• Task goal:
Your answer should be the lines below from the one holding "Open a file with the folder toolbar icon" through the one holding "This screenshot has height=369, width=608.", copied exactly and with nothing else.

(Saved entries)
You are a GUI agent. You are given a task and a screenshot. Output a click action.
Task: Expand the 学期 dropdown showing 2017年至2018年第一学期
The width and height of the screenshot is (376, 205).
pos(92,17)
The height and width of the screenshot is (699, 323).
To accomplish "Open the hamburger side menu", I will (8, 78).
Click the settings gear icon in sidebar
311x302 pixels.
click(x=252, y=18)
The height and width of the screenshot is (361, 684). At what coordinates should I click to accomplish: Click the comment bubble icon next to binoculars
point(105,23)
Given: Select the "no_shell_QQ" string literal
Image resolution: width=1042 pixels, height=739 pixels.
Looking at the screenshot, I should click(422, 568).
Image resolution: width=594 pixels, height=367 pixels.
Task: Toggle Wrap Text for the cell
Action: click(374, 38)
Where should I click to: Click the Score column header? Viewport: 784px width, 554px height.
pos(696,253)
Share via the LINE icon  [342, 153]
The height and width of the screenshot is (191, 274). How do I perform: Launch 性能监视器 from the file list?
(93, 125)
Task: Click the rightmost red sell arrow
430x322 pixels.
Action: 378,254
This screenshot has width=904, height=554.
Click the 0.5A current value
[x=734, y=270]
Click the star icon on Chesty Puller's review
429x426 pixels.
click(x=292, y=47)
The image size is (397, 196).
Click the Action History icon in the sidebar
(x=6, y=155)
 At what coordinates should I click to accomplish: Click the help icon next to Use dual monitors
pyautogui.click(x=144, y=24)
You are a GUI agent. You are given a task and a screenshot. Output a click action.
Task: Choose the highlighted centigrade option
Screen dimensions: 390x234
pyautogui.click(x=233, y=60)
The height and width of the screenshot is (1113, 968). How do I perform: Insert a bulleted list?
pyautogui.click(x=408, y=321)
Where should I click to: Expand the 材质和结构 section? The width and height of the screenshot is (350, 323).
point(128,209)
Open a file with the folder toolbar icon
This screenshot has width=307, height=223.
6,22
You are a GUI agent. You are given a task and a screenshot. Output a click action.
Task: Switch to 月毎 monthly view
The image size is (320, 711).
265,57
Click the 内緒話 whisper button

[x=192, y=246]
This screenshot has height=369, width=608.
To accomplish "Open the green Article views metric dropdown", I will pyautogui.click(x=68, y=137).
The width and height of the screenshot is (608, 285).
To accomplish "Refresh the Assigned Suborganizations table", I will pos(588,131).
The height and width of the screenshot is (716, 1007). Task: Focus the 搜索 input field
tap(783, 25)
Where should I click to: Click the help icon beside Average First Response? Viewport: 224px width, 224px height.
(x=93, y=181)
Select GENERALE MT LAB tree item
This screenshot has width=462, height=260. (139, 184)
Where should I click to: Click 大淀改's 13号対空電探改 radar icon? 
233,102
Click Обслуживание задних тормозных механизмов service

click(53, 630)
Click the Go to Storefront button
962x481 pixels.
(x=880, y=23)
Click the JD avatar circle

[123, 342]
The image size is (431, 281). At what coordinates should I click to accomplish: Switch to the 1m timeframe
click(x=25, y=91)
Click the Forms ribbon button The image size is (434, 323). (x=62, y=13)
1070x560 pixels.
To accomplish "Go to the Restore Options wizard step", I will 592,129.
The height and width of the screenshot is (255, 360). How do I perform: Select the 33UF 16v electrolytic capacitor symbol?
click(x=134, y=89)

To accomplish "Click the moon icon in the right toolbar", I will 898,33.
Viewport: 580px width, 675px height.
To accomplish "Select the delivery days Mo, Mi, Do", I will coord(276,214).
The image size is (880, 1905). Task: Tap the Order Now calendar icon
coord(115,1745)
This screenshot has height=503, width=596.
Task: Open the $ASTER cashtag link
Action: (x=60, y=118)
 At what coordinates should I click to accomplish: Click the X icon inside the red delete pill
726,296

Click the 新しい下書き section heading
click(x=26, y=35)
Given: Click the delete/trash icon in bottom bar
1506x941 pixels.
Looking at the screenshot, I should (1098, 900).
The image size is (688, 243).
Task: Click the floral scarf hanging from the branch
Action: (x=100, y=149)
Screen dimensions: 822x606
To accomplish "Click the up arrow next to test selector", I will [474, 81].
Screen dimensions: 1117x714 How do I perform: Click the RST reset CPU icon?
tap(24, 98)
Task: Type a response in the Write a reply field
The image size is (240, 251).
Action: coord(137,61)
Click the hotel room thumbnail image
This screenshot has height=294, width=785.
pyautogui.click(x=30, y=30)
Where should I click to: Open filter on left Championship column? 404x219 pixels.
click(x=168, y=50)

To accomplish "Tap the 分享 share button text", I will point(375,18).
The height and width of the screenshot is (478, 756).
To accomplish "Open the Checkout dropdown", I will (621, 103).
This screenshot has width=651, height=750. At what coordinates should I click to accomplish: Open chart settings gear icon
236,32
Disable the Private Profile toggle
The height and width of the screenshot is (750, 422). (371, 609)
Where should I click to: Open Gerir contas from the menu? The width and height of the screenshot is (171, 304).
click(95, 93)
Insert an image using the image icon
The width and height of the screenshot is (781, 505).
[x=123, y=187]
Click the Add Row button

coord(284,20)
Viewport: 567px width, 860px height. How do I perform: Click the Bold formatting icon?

• Result for this exercise:
Open a file with the folder toolbar icon
This screenshot has width=307, height=223.
6,22
You are a GUI agent. You are given a task and a screenshot. Output a click action.
Task: Switch to 月毎 monthly view
The image size is (320, 711).
265,57
Click the 内緒話 whisper button

[x=192, y=246]
This screenshot has height=369, width=608.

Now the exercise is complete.